5. Tujuan hidup (purpose in life)

Tujuan hidup (purpose in life) adalah sikap individu yang memiliki tujuan dan makna hidup. Sikap ini ditunjukkan dengan kemampuan untuk menjadi produktif, kreatif atau mencapai kestabilan emosi. Kemampuan ini akan makin membantu individu menemukan makna dan arah hidup melalui pengalaman pribadi. 6. Perkembangan diri (personal growth)

Perkembangan diri (personal growth) dapat digambarkan sebagai individu yang tidak hanya mencapai prioritas karakteristik diri, tetapi individu yang memiliki keinginan untuk mengembangkan potensi diri. Pengembangan potensi diri ini ditandai dengan keinginan membuka diri pada pengalaman baru (tantangan baru, tugas-tugas perkembangan semasa hidup), memaksimalkan potensi diri, keinginan memperbaiki diri dari kesalahan, dan mampu berubah sesuai dengan kemampuan diri.

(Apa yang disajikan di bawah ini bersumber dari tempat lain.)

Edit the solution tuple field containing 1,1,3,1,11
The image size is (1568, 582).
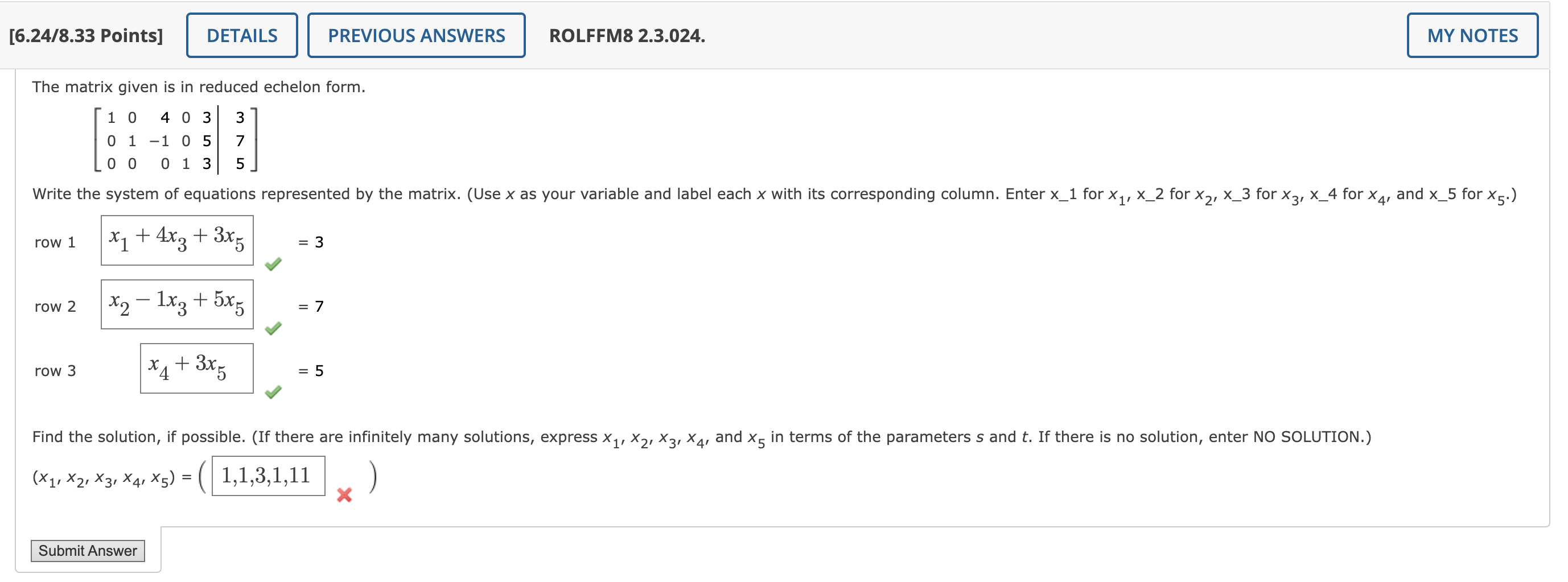[268, 476]
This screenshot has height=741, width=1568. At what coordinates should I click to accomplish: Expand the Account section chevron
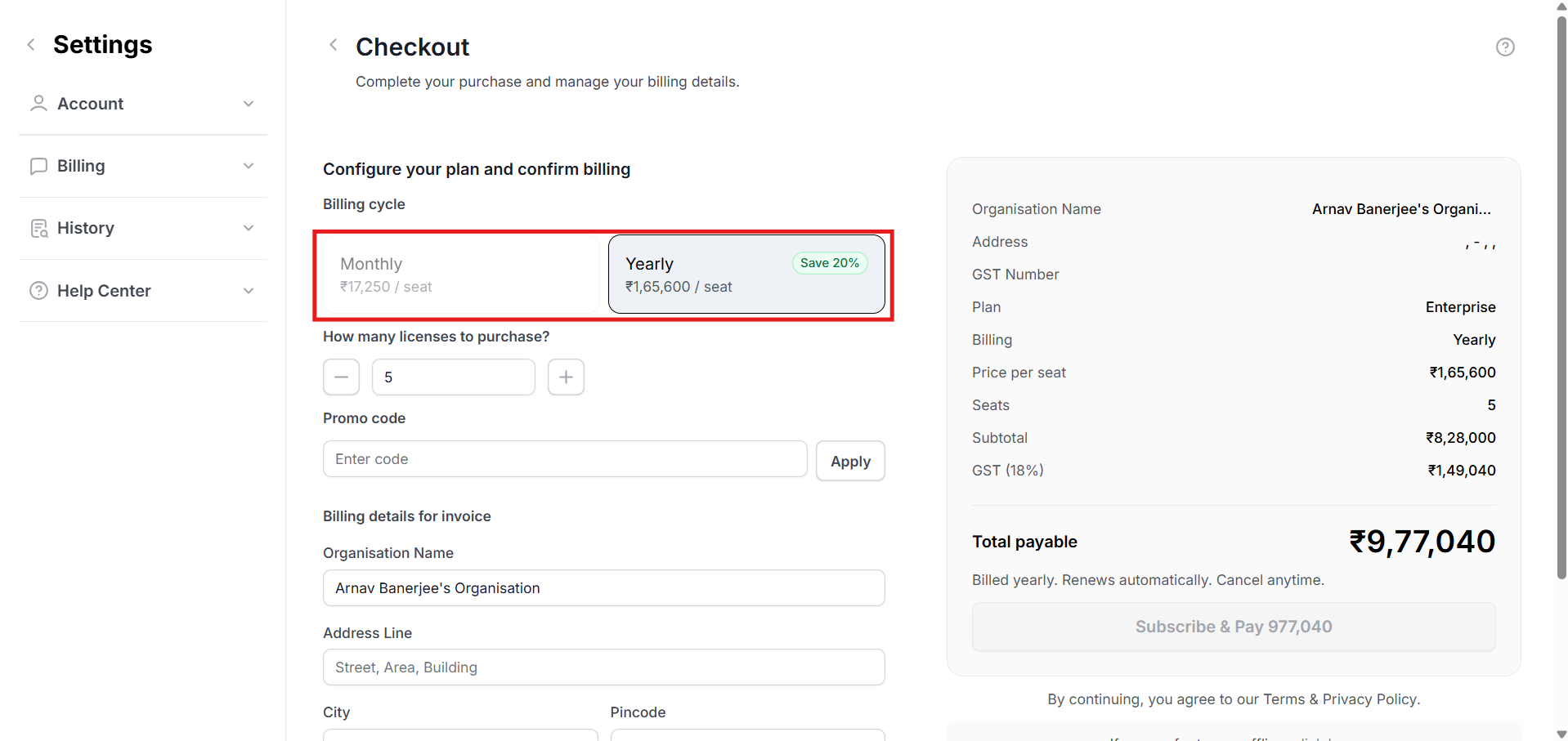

Berdasarkan konsep RPWB, well-being diartikan sebagai proses multidimensional manusia yang meliputi pencapaian tujuan hidup, memaksimalkan potensi diri, membangun hubungan dengan orang lain, mampu mengatur situasi hidup, melatih sikap mandiri, dan menerima diri secara positif (Ryff & Singer, 1996 dalam Strauser, Lustig, & Çiftçi, 2008).

Penelitian ini hanya menggunakan tiga dari enam dimensi RPWB, yaitu: self-acceptance, autonomy, positive relationships with other. Pemilihan ini dikarenakan tiga dimensi tersebut merupakan aspek penting yang dibutuhkan untuk mencapai karakteristik personal konselor yang efektif (George & Christiani, 1995).